The family was thrilled when Kira learned she was pregnant with their second child. When the Johnsons were told that Kira would have to deliver by C-section, they tried not to worry. Kira was in great shape and didn’t have any major health problems.
In April of 2016, Kira went to the hospital in Los Angeles where she had scheduled her routine C-section. After the procedure Kira complained of severe pain in her abdomen. Over the next several hours she started to shake, grew pale and became increasingly sensitive to touch. When they saw blood in her catheter her family knew how serious it was. Charles and the rest of the family begged the doctor and medical staff to address Kira’s symptoms and run tests. A CT was ordered but never happened.
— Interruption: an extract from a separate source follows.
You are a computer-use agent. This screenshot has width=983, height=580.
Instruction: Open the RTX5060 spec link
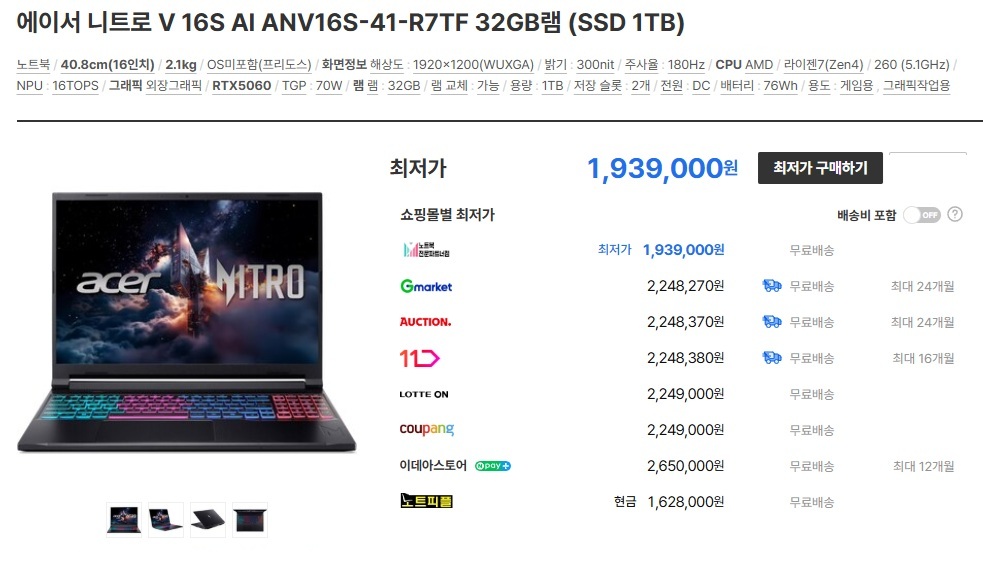click(x=241, y=85)
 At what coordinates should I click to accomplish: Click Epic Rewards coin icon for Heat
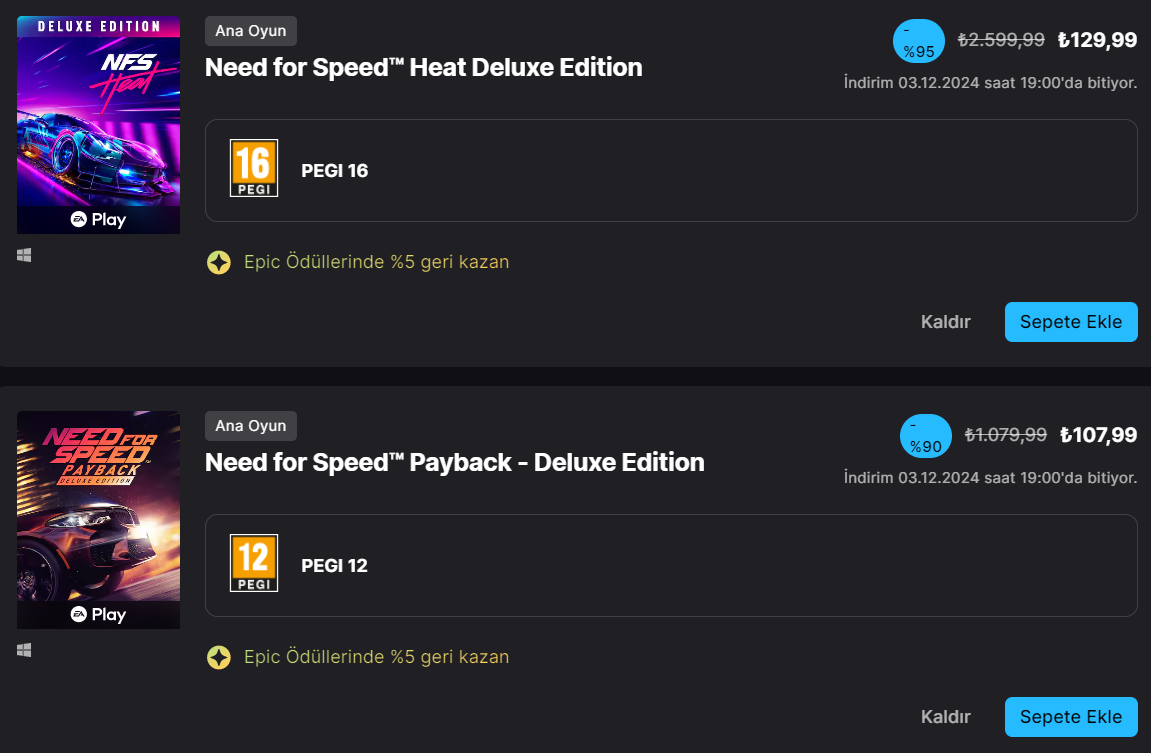[218, 262]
For more than 10 hours Kira writhed in pain with no response from her medical team. When Kira’s doctor finally took her into emergency surgery to find out what was wrong, 3 liters of blood were found in her abdomen. The doctors had lacerated her bladder during the C-section and Kira had been bleeding internally for hours. Kira died on the operating table.
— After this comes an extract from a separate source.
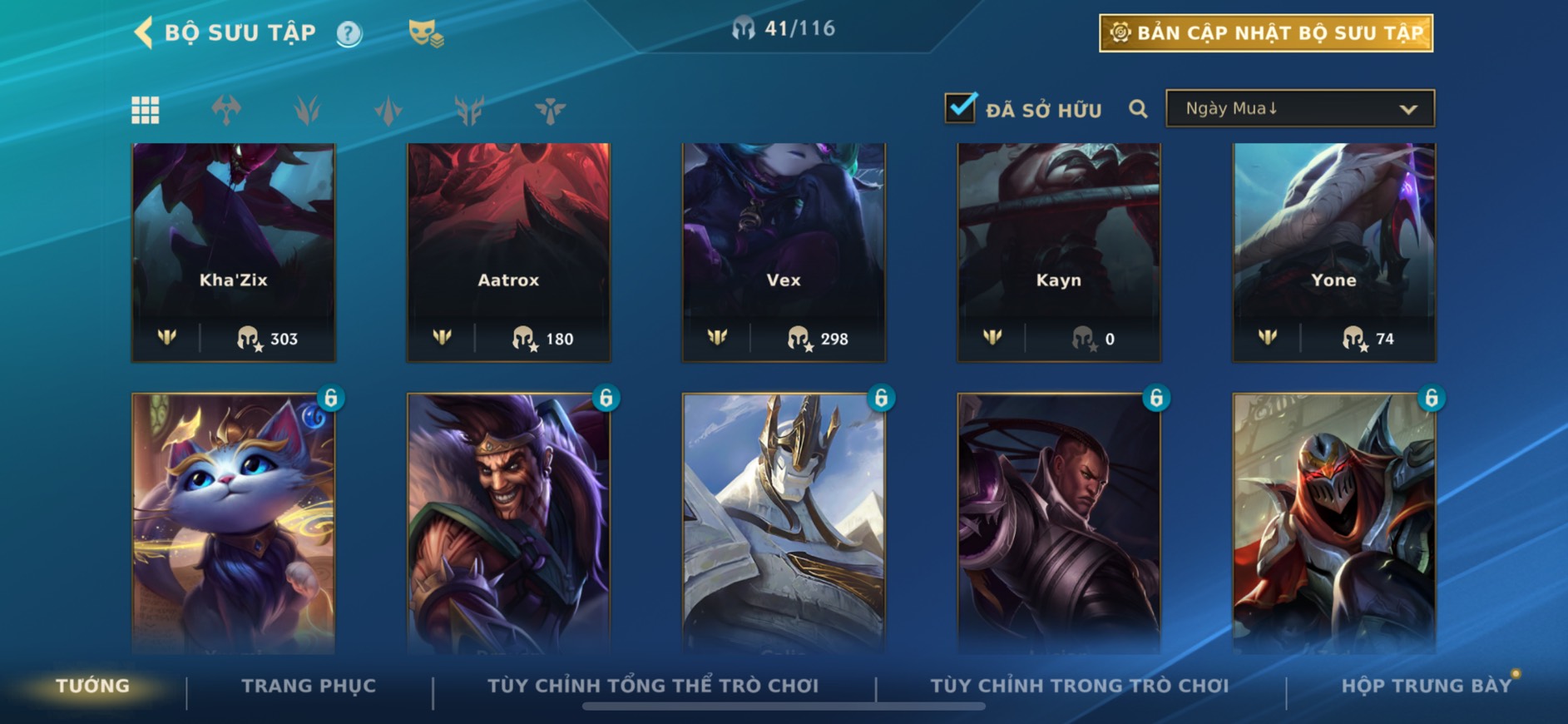Filter champions by the third role icon
Screen dimensions: 1568x724
(x=388, y=110)
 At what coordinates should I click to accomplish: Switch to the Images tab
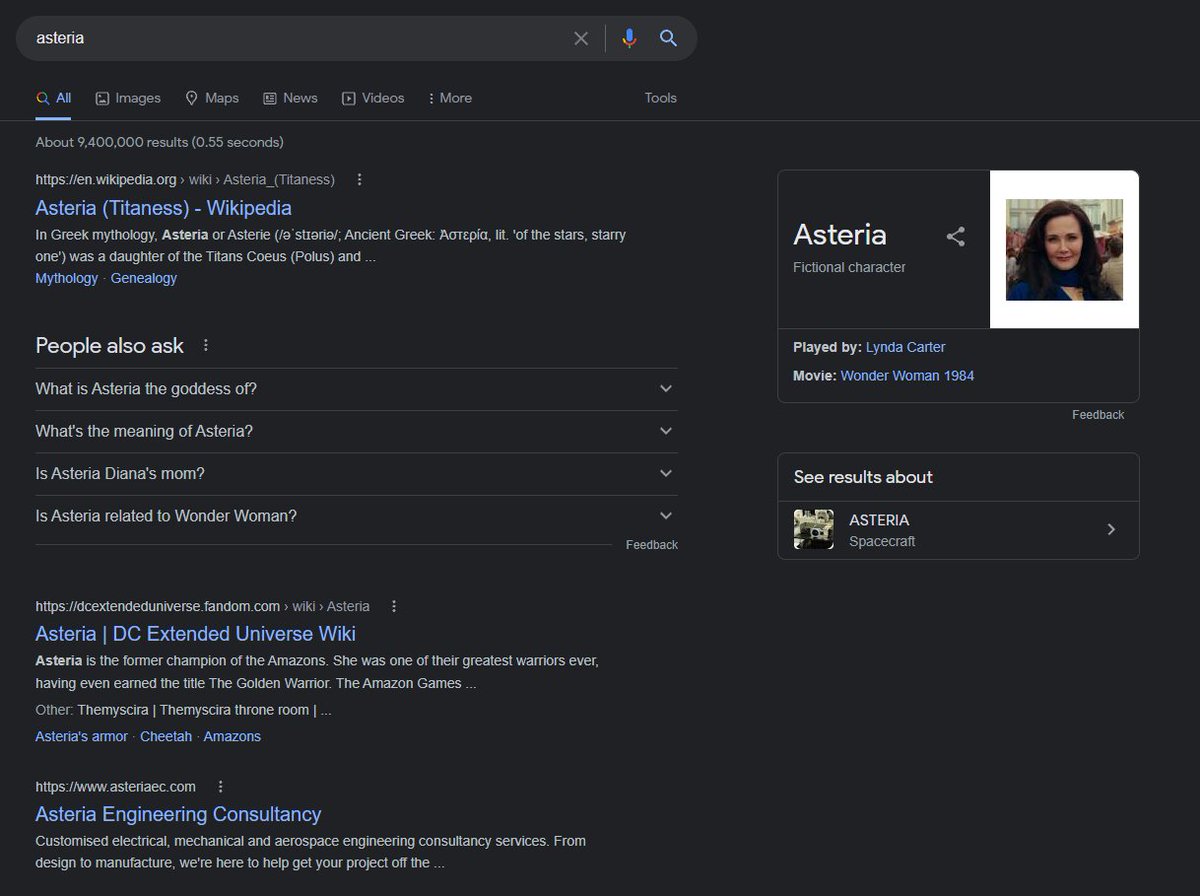pyautogui.click(x=128, y=98)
To her husband, Kira’s death was shocking and outrageous. She was healthy and fit and they had told the doctors for hours something was wrong only to be ignored. The hospital was dismissive with the family when they sought answers, or even an acknowledgement of what had gone wrong. What happened to Kira – uncontrolled bleeding that was identified too late – is a common, preventable cause of maternal mortality, and is one of the reasons three times as many African-American women than Caucasian women die in childbirth in California.
Stonewalled by the hospital when he sought answers, Charles sought to hold the doctor accountable. But Kira was a stay-at-home mom. Lawyers usually turn away these cases because, under California’s cap on malpractice damages, the most a family can recover when a non-wage-earning mother dies in childbirth is $250,000. That barely covers the costs of a case.
Charles later learned that Kira’s doctor had been responsible for the deaths of three other women and placed on four years of probation by the Medical Board of California – far below the Board’s own minimum standard sentencing guidelines. If the doctor had been sufficiently disciplined for his previous errors, Kira would likely have received proper treatment and be alive today.
Charles’s mother is court television’s Judge Glenda Hackett. Her connections brought media attention to Kira’s story, and helped Charles find an attorney to take Kira’s case. They hope the case will pressure the hospital to change practices and help prevent the deaths of other mothers, since the Medical Board likely will not.